# How to complete this task:
Search the entries below for the word "computer" and copy each line that has it.

-------- Dataset extract

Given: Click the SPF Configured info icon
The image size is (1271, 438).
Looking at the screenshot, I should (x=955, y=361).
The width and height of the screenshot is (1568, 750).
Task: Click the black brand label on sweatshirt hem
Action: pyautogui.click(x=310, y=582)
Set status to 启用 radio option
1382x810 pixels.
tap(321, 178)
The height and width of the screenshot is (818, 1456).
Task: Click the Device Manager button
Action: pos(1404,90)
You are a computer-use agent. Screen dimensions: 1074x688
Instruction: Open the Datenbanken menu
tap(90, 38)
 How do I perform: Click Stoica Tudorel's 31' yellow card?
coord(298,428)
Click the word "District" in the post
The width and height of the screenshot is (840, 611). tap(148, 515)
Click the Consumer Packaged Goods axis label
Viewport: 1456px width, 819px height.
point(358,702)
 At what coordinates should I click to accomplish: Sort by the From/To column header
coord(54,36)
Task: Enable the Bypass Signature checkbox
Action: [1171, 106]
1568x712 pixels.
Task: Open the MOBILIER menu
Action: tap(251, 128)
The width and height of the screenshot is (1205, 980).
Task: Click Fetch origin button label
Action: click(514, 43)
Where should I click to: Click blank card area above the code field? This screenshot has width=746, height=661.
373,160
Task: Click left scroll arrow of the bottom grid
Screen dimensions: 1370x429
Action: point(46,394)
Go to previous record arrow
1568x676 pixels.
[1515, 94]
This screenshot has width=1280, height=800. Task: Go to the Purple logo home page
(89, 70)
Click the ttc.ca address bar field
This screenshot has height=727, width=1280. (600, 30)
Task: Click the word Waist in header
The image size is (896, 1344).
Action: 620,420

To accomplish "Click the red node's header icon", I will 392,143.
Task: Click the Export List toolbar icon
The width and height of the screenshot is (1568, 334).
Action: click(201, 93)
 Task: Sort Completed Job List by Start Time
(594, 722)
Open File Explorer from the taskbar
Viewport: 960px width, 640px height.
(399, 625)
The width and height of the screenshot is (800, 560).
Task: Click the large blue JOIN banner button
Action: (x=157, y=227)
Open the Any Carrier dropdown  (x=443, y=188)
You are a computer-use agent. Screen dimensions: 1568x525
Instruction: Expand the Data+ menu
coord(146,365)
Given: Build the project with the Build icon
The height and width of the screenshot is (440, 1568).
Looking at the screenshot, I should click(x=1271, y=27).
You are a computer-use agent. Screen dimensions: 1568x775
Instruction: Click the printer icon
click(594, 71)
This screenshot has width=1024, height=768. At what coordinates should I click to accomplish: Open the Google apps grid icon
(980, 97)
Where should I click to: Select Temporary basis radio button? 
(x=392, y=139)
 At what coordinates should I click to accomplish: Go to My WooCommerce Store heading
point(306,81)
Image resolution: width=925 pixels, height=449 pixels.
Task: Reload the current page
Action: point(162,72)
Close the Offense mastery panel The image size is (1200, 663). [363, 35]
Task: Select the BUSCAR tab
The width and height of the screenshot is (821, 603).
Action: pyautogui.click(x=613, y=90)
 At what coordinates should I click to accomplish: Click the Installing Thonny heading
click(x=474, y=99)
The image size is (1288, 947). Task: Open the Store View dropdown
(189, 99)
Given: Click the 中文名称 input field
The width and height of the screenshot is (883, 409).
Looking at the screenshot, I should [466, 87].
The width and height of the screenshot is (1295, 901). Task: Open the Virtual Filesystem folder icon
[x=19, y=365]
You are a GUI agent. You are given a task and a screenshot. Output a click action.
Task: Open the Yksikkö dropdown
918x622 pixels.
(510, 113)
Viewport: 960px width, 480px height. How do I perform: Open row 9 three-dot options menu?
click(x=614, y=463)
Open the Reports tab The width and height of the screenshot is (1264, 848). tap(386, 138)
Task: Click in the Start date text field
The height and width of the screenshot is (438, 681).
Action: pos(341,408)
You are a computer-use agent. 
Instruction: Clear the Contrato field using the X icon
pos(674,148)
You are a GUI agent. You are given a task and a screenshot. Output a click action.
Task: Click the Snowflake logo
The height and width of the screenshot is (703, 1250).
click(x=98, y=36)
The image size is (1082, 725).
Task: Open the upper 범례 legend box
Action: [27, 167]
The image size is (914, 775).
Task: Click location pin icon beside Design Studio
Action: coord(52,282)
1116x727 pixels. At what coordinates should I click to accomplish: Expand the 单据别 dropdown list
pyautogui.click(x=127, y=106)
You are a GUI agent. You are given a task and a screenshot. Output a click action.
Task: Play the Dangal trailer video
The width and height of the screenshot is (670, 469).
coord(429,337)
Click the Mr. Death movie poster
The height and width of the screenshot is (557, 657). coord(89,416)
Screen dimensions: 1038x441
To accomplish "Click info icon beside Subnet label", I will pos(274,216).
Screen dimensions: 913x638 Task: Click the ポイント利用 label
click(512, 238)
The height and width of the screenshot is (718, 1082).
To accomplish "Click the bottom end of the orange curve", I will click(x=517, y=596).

----------------

# Written answer:
You are a computer-use agent. Screen dimensions: 1074x688
You are a computer-use agent. Screen dimensions: 1568x525
You are a computer-use agent. Screen dimensions: 1568x775
You are a computer-use agent. 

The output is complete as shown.